In this example, the input and output are manually specified, while the dependencies, confs and params are determined from the source code (note how we specify that the cell has no outputs):
# My cell with partial override
# ---
# NaaVRE:
# cell:
# inputs:
# - my_input: String
# outputs: []
# ...
print(my_input, param_my_param)
For the full syntax, see the YAML document schema.
Containerizing R cells
While containerizing R code cells is similar to Python, R's characteristics make it more challenging and require additional steps. The type of detected variables will only be identified if they have been explicitly assigned a primitive value.
# Will be detected
a <- 1L # Integer
b <- 1.5 # Float
c <- "foo" # String
d <- list(1,2,3) # List
# Will not be detected
e <- round(1.555, 2)
The type detector can detect the type of variables that have not been explicitly assigned a primitive value.

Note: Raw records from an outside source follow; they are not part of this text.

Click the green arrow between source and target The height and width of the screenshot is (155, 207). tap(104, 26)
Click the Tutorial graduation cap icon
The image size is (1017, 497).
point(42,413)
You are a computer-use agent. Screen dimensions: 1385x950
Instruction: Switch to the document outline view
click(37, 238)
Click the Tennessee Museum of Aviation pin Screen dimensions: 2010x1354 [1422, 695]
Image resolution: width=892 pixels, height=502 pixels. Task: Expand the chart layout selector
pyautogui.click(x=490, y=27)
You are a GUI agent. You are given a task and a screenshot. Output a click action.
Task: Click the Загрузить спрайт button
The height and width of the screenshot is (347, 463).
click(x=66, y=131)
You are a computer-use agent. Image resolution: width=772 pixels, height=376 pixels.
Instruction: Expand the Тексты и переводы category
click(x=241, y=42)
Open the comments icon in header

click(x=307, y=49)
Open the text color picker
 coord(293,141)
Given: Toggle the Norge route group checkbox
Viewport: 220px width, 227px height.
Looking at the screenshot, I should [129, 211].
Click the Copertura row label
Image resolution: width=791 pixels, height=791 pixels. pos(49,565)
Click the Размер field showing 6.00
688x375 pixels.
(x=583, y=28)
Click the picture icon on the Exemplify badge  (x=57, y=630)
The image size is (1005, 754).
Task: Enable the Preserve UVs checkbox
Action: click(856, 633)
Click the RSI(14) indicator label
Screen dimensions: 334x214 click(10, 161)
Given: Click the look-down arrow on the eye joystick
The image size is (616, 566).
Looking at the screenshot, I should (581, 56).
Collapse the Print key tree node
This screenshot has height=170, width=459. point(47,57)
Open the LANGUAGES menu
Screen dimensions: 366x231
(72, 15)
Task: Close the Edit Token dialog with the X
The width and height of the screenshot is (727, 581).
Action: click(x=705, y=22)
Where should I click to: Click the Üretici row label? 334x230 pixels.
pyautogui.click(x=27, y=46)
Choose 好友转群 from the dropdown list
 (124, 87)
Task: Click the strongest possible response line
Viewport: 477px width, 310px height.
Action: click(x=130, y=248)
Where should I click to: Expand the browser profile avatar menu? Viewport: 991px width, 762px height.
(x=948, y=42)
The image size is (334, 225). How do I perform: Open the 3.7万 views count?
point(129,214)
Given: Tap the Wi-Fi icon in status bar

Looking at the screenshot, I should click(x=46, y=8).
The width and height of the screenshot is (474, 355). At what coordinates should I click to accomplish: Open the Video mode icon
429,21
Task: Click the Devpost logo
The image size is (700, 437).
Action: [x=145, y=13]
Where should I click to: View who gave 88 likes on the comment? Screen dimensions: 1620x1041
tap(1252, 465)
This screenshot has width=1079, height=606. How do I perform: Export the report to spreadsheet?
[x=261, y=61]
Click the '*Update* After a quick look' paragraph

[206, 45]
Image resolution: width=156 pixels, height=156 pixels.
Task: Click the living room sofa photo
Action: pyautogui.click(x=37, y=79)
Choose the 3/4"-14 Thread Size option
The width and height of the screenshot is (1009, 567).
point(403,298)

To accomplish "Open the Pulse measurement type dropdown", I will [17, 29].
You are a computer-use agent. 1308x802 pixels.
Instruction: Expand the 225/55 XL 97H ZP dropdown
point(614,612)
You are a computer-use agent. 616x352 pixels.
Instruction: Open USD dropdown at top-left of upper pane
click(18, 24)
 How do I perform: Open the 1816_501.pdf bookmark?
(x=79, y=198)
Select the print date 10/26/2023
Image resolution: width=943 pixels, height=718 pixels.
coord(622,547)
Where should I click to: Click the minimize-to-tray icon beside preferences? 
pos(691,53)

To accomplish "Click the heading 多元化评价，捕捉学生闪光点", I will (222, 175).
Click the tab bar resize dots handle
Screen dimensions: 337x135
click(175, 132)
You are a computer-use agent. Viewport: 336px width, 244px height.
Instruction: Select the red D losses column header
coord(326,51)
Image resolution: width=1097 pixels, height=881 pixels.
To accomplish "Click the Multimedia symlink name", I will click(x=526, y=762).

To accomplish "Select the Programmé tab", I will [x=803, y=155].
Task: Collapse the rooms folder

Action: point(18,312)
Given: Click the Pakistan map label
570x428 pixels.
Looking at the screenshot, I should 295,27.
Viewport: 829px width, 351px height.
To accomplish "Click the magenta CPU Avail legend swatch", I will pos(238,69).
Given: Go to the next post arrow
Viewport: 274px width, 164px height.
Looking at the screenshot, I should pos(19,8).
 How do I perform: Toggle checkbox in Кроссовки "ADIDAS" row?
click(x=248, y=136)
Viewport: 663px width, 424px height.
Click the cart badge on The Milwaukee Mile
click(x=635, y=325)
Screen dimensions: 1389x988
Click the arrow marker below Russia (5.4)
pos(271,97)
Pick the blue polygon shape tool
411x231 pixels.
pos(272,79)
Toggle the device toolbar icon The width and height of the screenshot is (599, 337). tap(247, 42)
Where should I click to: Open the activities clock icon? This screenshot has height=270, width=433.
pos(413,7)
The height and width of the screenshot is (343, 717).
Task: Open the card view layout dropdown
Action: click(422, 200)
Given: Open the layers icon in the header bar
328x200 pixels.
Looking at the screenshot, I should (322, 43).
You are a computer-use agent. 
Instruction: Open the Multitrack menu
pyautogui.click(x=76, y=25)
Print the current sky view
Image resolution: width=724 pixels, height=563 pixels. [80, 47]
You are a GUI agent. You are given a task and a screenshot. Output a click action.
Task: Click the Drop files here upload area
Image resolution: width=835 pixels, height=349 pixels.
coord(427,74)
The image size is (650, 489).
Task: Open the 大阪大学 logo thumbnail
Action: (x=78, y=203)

By pressing the Type Detector
button, the selected cell will be executed by the kernel and the types of the detected variables will be retrieved. However, this does require that the selected cell is executable and that all used variables are initialized.
In R, new variables can be added to the environment without explicit initialization, leading to instances where additional inputs are detected. This is especially common when working with dataframes, where variables for columns may be implicitly created. Unwanted input variables can be removed by pressing the X
button next to the variable.
Experiment Manager
In the 'Experiment Manager' page you can compose and execute workflows. To compose a workflow click on the '+' button in the bottom right corner of the page and select the 'Cells Catalog' option.
After you have selected the cells you want to compose a workflow with, click on the 'Add to Workspace' button.
Special Components
In the 'Experiment Manager' page you can compose workflows using special components. These components are:
- Splitter: This component is used to split an output array from a call into its elements and feed each element to the next cell. That way the next cell will be executed in parallel as many times as the number of elements in the array.
- Merger: This component is used to merge the outputs of multiple cells into a single array.
Cells Catalog
The cells catalog contains all the cells that have been containerized.
Re-containerizing cells used in a workflow
When re-containerizing a cell used in a workflow, you might need to update the workflow itself:
- If you only updated the cell's source code or dependencies: the workflow automatically uses the new version of the cell.
- If you changed the cell’s inputs, outputs or parameters: the workflow needs to be updated. Remove the cell from the workflow, and add the new version from the catalogue.
- If you changed the cell’s title: a new cell is created in the catalogue. Both the old and new cell can be used. Workflows using the old cell don’t need to be updated.
Managing files in workflows
To transfer files between containerized cells when running the workflow, they need to be placed in the /tmp/data/
repository. Files outside of this repository are not preserved from one containerized cell to the other.
The best practice for exchanging files between cells is to save the file in /tmp/data/
, and pass the filename between the cells. Example:
# Write file
filename = '/tmp/data/my_file.csv'
with open(filename, 'w') as f:
f.write('file content')
# Read file
with open(filename, 'r') as f:
data = f.read()
Notebook Search
In the 'Notebook Search' page you can search for notebooks relevant to your research. To search for notebooks click on the icon in the middle left of the page. There you can search for notebooks.
The results will be displayed in the left panel. If you clik on a result you will be shown some relevant information such its title, link, summary etc. If you click on the 'More' button you will be redirected to the notebook where you can download it.
Jupyterlab-git
In all VLs there is a Git integration with jupyterlab-git. To clone and push to a repository you can follow the instructions from here: jupyterlab-git.